From all the above it's pretty clear now why Mayor Garcetti has nominated you to the Department of Water and Power Board of Commissioners. Can you talk about the opportunity there that you've been afforded and what you would hope to contribute?
I have, of course, been honored with this responsibility. I came to the realization over the last couple of decades that what I really wanted to do was understand how the world works, so that I could share it with younger women because these things often are a mystery. Understanding how decisionmaking happens, where it’s coming from, and what were the trigger points for a decision? By the way, it’s the first time since the department's inception that the LA DWP Board of Commissioners is comprised of all women.
At this point, I'm trying to be a very good student and learning a lot. They have a great onboarding process where the leadership spends quality time sharing the system, the water system, the power system, and some of the future projects trying to keep California as very well prepared for climate change and resiliency.

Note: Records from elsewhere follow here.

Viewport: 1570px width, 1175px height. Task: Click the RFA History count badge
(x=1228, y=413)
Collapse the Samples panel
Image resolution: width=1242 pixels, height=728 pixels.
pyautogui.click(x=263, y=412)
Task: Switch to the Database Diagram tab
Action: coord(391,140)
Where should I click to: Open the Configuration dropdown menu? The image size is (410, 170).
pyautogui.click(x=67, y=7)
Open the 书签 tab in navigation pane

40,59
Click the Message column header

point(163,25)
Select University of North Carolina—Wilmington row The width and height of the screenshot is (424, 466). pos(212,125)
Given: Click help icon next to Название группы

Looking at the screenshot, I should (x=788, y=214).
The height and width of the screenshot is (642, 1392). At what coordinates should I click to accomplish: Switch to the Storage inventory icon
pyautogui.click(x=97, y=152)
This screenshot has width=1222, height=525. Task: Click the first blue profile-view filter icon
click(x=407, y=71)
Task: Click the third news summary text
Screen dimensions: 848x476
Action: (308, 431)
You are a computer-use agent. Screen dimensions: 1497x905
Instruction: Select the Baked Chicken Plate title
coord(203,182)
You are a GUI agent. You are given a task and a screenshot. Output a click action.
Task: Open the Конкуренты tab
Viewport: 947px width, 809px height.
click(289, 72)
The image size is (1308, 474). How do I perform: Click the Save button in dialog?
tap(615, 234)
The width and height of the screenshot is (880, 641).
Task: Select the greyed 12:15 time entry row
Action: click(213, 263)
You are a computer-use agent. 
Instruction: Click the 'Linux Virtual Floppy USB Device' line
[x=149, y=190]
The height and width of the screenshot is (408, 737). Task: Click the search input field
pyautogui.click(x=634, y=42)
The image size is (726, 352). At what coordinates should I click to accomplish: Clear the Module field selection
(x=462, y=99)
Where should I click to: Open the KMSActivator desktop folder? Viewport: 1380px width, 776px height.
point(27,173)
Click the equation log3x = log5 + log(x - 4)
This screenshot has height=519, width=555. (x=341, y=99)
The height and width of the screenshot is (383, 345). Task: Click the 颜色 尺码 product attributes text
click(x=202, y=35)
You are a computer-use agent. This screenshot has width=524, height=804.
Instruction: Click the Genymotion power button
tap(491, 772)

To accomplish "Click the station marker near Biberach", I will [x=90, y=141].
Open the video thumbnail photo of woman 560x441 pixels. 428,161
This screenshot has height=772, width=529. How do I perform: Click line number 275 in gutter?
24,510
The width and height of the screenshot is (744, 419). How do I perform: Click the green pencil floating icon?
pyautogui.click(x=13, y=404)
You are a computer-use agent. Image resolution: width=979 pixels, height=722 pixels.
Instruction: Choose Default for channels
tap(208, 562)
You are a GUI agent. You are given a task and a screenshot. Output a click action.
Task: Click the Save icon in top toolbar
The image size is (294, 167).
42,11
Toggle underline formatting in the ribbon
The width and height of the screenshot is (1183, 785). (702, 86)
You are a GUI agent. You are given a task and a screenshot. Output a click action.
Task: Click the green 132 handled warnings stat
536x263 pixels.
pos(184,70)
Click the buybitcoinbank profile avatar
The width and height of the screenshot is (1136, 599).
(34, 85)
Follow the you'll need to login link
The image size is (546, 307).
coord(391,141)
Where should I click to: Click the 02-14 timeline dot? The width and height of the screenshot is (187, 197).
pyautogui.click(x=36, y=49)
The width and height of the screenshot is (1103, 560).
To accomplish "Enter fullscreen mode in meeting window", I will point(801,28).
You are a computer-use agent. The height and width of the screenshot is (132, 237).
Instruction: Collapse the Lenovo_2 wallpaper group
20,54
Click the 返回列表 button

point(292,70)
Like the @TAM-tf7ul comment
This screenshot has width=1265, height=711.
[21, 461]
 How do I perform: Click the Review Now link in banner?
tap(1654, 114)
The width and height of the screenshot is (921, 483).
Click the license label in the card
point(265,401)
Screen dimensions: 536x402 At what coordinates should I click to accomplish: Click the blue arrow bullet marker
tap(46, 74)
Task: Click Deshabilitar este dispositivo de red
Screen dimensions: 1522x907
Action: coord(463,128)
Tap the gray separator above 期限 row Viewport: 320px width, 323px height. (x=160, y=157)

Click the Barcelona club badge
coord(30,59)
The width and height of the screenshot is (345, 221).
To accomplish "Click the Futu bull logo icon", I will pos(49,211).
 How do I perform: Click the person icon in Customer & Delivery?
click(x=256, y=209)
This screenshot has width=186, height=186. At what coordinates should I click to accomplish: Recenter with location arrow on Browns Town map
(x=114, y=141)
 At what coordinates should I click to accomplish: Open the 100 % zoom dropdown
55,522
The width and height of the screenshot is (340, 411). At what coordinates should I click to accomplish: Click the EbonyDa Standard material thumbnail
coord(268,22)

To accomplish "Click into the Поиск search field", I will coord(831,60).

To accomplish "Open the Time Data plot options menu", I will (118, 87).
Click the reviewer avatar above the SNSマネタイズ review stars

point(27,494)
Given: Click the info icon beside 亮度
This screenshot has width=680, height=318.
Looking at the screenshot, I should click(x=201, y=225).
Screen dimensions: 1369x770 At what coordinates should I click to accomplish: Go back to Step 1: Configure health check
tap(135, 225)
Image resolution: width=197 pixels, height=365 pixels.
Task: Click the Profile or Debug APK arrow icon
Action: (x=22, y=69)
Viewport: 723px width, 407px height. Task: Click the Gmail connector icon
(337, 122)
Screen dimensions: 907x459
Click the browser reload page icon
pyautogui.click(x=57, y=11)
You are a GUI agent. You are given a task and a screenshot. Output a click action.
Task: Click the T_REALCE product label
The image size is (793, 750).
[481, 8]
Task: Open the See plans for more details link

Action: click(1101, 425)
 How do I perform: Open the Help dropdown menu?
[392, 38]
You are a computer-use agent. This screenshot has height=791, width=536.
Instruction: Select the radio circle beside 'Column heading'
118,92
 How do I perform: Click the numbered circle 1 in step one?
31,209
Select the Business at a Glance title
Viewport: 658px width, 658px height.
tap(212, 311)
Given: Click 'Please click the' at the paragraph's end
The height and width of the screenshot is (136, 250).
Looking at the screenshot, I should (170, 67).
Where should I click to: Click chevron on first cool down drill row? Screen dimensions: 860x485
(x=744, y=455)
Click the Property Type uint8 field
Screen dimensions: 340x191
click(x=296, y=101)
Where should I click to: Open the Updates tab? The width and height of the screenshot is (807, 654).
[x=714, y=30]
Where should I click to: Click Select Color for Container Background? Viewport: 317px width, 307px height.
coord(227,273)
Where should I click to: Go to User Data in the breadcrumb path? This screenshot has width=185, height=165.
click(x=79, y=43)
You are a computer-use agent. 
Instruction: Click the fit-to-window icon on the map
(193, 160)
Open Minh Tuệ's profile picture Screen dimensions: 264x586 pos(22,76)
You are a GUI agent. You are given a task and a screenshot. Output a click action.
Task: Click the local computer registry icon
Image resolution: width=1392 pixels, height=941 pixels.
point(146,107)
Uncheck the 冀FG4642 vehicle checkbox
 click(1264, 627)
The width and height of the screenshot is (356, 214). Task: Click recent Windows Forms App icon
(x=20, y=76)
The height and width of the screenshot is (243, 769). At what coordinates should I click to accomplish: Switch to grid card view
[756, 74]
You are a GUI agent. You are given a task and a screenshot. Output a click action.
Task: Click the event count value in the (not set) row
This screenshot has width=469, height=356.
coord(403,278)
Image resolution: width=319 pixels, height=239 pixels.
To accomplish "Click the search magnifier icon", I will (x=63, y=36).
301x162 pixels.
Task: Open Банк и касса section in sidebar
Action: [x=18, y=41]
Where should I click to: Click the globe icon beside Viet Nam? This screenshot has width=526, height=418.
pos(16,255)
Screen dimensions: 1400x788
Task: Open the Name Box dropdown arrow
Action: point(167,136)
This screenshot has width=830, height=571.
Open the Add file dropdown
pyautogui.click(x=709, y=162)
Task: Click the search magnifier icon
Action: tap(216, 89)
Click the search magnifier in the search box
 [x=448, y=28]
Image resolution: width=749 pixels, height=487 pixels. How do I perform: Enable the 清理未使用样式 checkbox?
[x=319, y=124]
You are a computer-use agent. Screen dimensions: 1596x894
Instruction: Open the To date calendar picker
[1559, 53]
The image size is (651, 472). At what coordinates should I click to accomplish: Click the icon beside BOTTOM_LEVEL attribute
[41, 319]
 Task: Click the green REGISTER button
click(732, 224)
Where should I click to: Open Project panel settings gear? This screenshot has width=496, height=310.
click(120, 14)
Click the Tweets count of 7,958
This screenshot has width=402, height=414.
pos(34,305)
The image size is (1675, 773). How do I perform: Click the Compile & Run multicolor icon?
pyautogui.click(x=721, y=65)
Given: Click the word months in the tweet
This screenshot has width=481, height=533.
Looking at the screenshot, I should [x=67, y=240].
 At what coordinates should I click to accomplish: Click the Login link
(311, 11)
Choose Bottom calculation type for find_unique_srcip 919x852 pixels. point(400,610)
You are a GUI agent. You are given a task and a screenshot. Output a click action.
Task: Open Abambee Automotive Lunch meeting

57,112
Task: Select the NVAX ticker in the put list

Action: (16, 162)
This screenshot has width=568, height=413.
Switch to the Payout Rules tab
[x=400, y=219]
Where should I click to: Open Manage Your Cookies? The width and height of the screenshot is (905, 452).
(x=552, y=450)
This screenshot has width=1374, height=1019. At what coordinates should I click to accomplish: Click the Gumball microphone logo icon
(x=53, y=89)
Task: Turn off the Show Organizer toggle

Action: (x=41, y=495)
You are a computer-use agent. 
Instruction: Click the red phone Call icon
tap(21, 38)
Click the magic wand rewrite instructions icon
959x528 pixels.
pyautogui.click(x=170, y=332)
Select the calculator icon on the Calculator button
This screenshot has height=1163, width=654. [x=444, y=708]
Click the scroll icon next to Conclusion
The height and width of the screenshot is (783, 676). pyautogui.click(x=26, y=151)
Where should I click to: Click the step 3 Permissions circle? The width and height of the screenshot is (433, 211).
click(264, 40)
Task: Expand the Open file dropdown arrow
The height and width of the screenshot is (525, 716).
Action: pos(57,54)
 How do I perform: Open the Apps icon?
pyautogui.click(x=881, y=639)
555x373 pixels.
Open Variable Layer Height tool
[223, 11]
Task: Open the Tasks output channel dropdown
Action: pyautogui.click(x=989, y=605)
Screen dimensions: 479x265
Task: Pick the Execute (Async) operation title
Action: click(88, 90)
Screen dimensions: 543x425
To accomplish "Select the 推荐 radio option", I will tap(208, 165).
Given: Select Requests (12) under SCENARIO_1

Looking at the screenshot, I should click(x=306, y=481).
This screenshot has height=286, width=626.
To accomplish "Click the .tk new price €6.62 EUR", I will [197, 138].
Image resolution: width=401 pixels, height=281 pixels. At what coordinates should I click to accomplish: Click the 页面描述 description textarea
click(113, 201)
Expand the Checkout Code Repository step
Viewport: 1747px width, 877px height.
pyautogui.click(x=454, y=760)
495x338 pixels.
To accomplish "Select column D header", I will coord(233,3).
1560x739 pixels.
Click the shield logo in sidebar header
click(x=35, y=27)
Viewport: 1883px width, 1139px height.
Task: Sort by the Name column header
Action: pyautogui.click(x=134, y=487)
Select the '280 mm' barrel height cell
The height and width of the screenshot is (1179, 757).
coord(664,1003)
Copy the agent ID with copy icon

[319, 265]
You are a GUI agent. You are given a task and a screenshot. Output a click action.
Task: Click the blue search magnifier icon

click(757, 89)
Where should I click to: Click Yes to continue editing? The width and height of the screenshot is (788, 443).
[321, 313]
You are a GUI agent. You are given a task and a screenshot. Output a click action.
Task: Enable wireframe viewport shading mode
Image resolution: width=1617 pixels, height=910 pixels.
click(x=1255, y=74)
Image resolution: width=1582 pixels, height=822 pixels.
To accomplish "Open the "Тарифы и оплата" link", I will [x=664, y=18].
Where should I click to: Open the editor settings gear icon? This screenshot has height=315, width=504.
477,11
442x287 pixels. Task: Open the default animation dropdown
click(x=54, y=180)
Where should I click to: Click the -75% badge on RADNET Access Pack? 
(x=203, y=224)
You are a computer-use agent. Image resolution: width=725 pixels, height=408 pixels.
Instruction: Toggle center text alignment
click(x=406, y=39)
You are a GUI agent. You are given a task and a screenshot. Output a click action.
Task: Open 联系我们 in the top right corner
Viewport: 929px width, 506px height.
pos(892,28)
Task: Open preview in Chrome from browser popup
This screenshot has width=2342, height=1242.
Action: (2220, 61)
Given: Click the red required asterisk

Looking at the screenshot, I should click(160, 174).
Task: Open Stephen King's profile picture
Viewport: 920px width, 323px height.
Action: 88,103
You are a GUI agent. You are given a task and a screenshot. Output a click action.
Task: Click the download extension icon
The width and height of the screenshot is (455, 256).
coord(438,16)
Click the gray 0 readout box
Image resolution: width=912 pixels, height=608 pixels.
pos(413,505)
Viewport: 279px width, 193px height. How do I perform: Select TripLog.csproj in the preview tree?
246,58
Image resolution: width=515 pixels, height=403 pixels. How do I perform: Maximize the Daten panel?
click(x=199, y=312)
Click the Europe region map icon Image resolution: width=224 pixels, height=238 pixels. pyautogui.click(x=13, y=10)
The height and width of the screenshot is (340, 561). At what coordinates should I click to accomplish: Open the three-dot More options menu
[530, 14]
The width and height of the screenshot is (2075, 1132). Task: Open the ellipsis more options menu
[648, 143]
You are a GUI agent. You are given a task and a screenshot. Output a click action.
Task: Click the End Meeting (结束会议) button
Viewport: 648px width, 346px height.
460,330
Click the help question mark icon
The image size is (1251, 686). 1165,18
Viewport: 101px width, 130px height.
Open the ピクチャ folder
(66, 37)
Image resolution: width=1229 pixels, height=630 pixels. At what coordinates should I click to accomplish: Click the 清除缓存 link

The depth of work that they do is incredibly professional. They presented last week this wonderful program for onboarding young high school graduates into the Department of Water and Power employment program. There were a few people who shared what their trajectory has been and how meaningful it has been for them to participate and to be a part of the department.
Note, most people have worked there for decades, for 30 or 40 years. These young people are entering the program at a really important time in their lives. It was very interesting. One of the young women, who already is with the program for 10 years and is now a manager, said that she was the first woman to graduate from this program, and so they call her the first lady. It was pretty emotional, I have to say. I am determined to introduce her to some more First Ladies sometime. But that was really charming. The more you get to know the organization, the more you realize what tremendous responsibilities they take on, how serious and professional they are, how deep they go into the issues, and how forward-thinking they are. So, I'm learning a lot.